**Work to do:** Please repeat the data below, starting at its beginning and ending at the line that contains "point(598,951)", with both ends included. Leave the pictures out of your answer.

Rows of pointing data:
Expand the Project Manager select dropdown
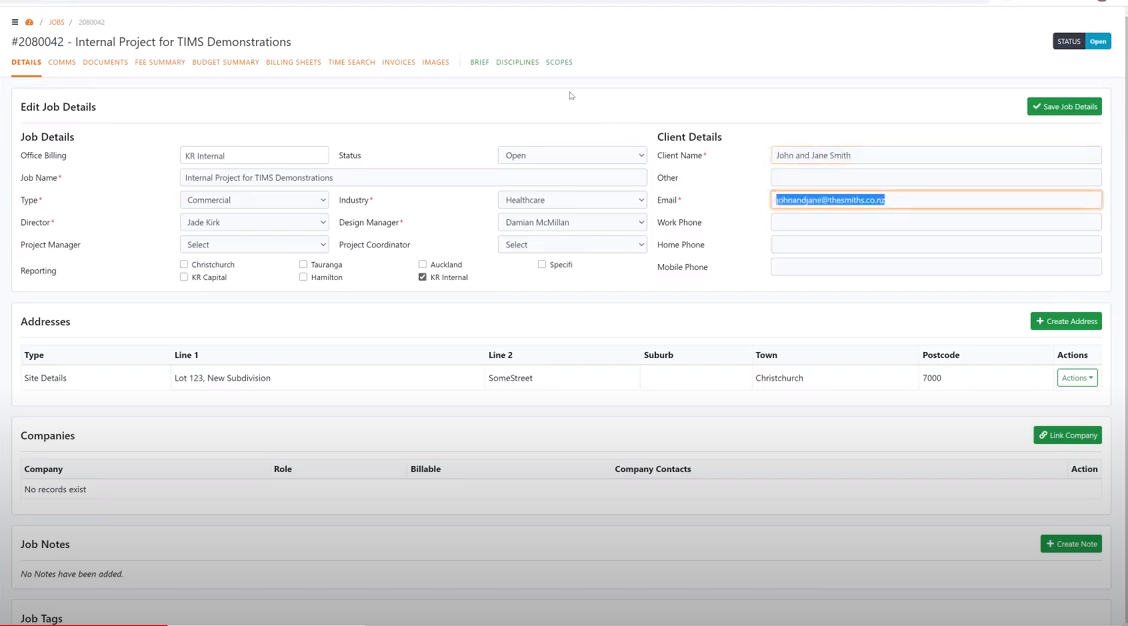 [254, 244]
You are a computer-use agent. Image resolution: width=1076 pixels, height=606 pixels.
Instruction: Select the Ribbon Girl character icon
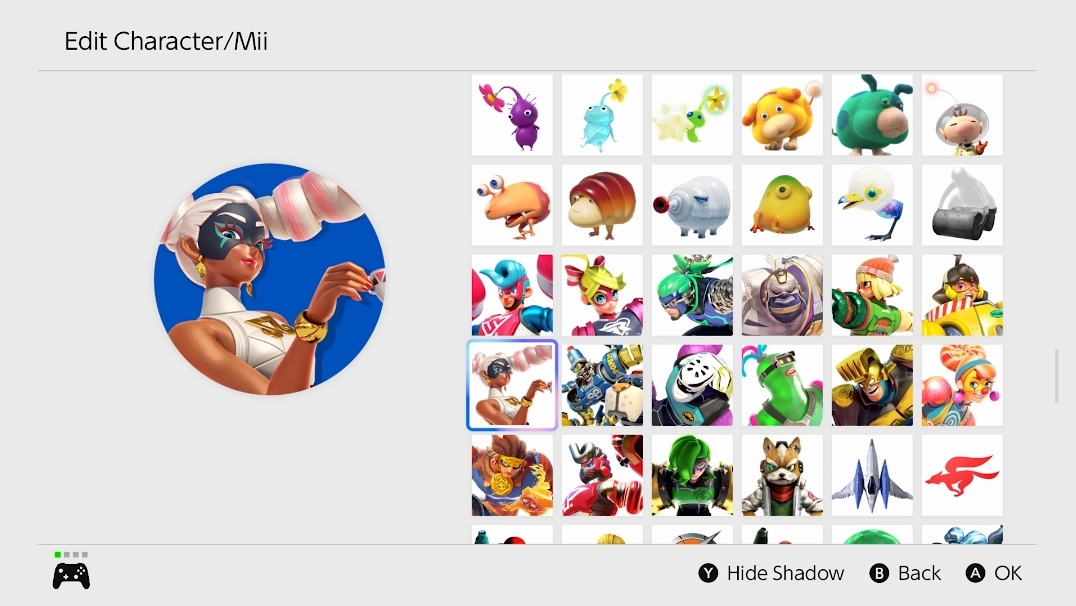pos(602,295)
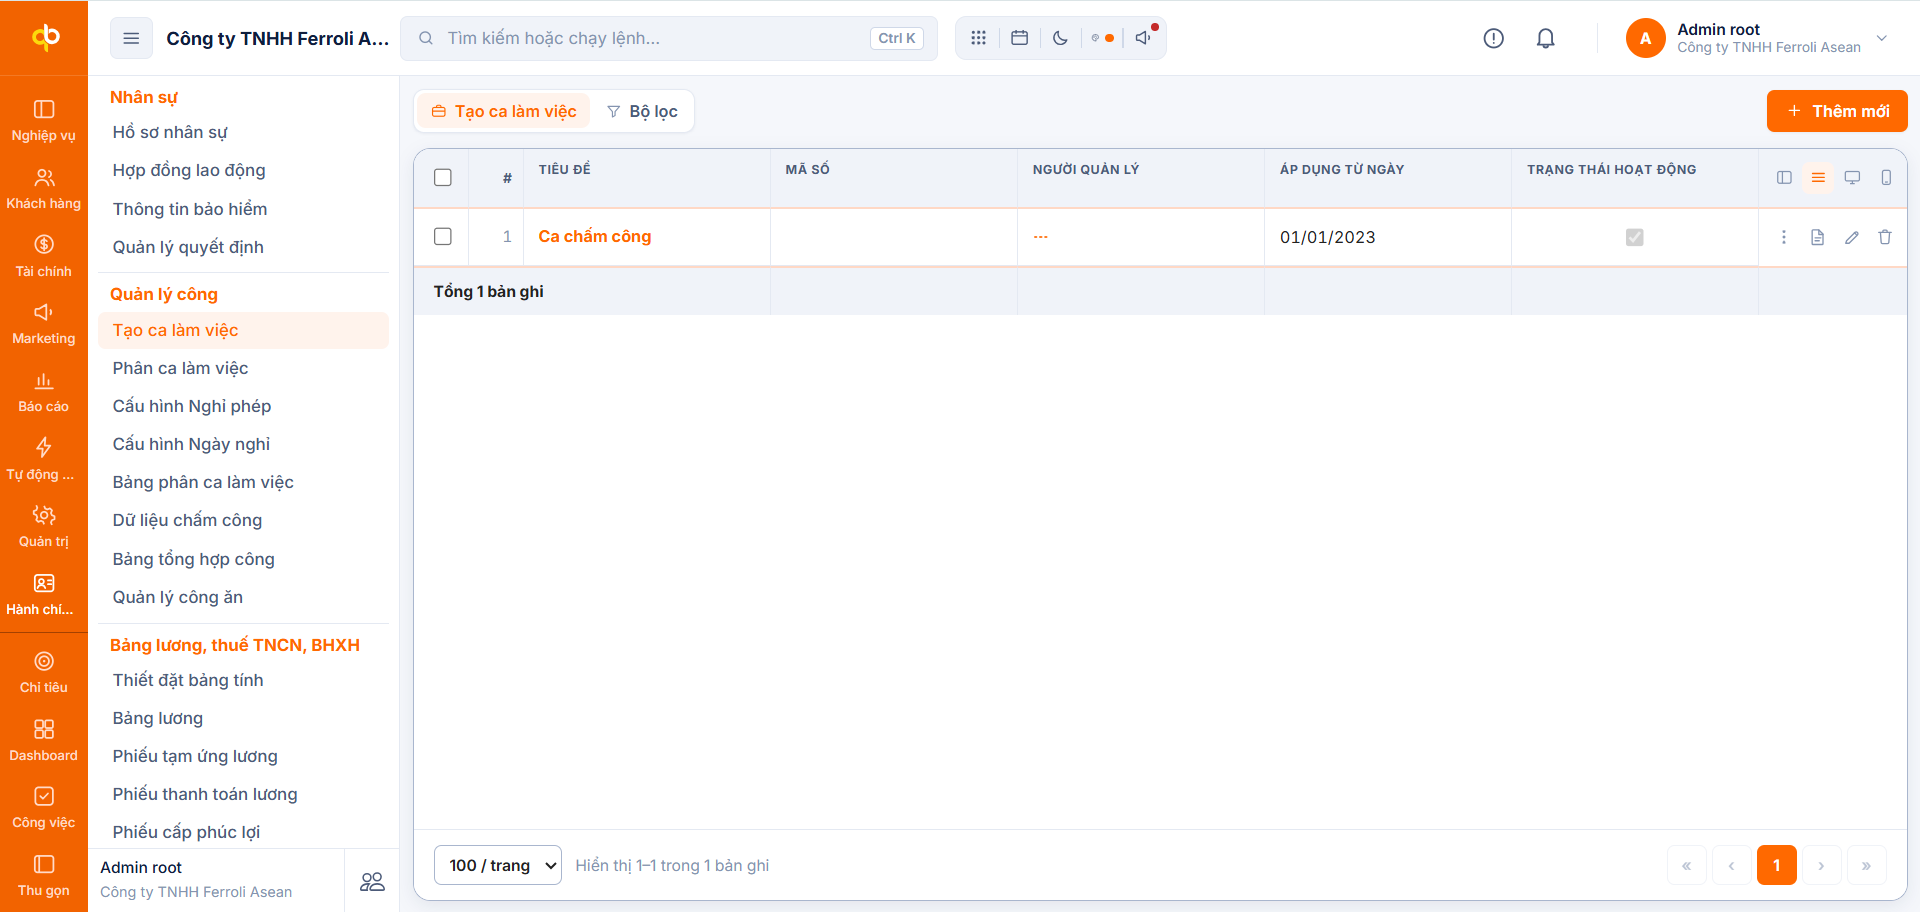This screenshot has height=912, width=1920.
Task: Delete the Ca chấm công row with trash icon
Action: click(x=1885, y=237)
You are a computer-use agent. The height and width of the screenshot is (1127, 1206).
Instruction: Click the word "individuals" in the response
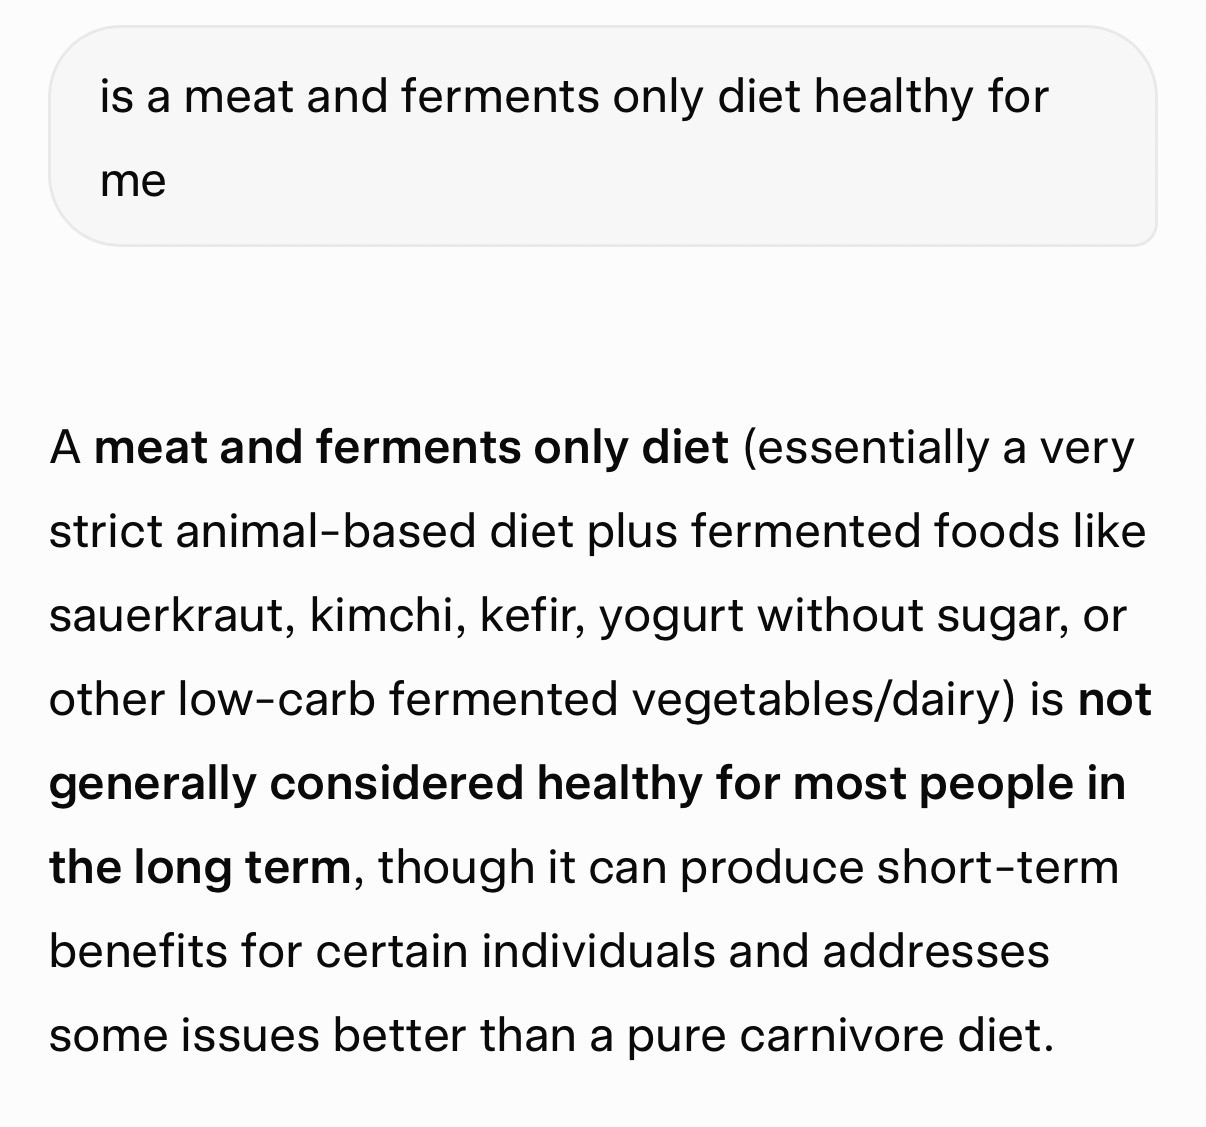point(598,951)
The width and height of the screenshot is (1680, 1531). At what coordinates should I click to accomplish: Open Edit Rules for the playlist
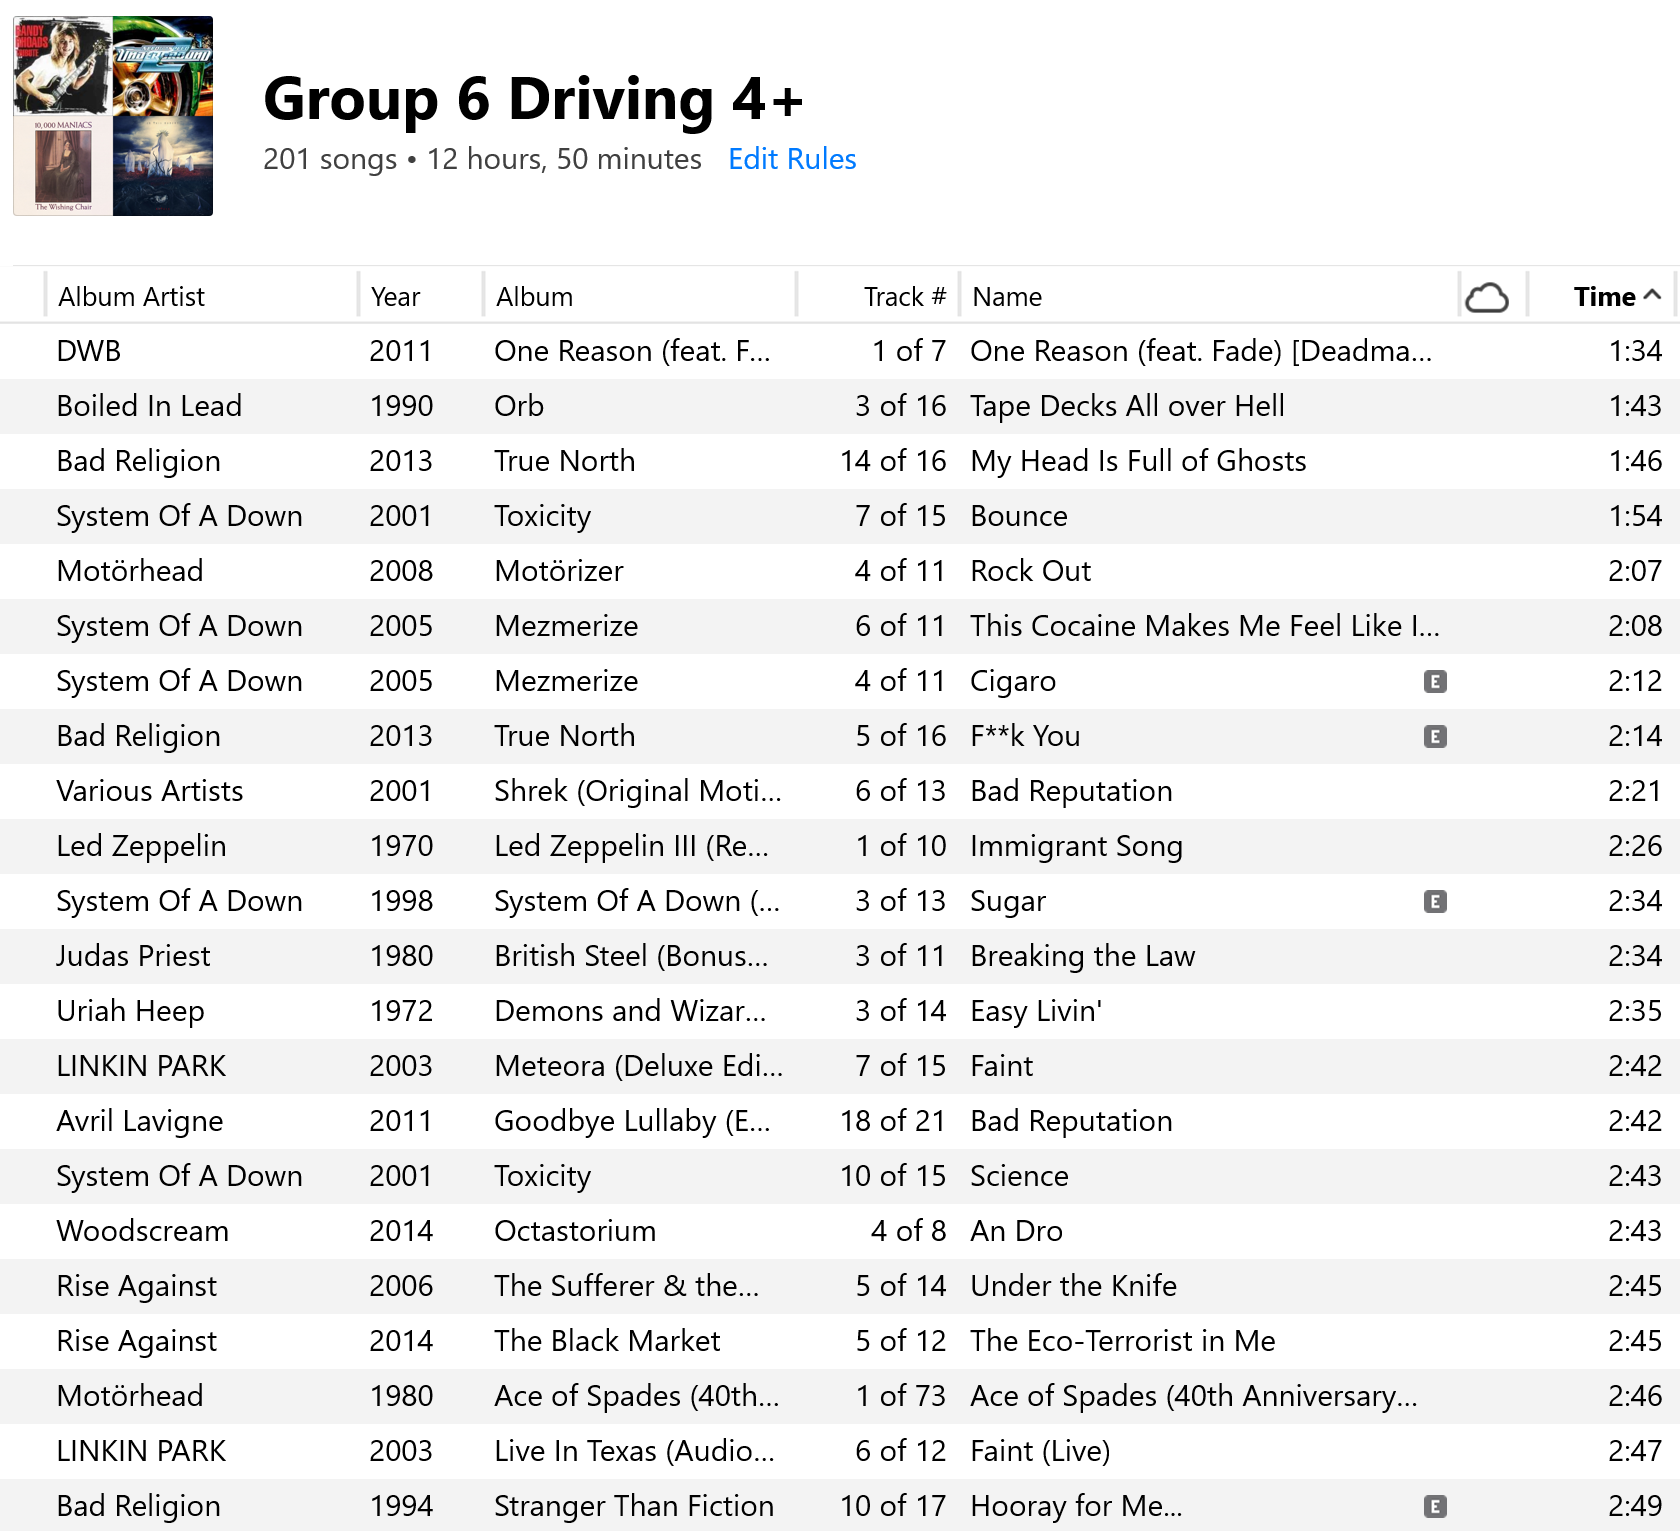[791, 159]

**Output for this task:**
Expand the Project Manager select dropdown
 [254, 244]
You are a computer-use agent. Image resolution: width=1076 pixels, height=606 pixels.
Instruction: Select the Ribbon Girl character icon
pos(602,295)
This screenshot has height=912, width=1920.
Task: Delete the Ca chấm công row with trash icon
Action: click(x=1885, y=237)
You are a computer-use agent. The height and width of the screenshot is (1127, 1206).
Instruction: Click the word "individuals" in the response
point(598,951)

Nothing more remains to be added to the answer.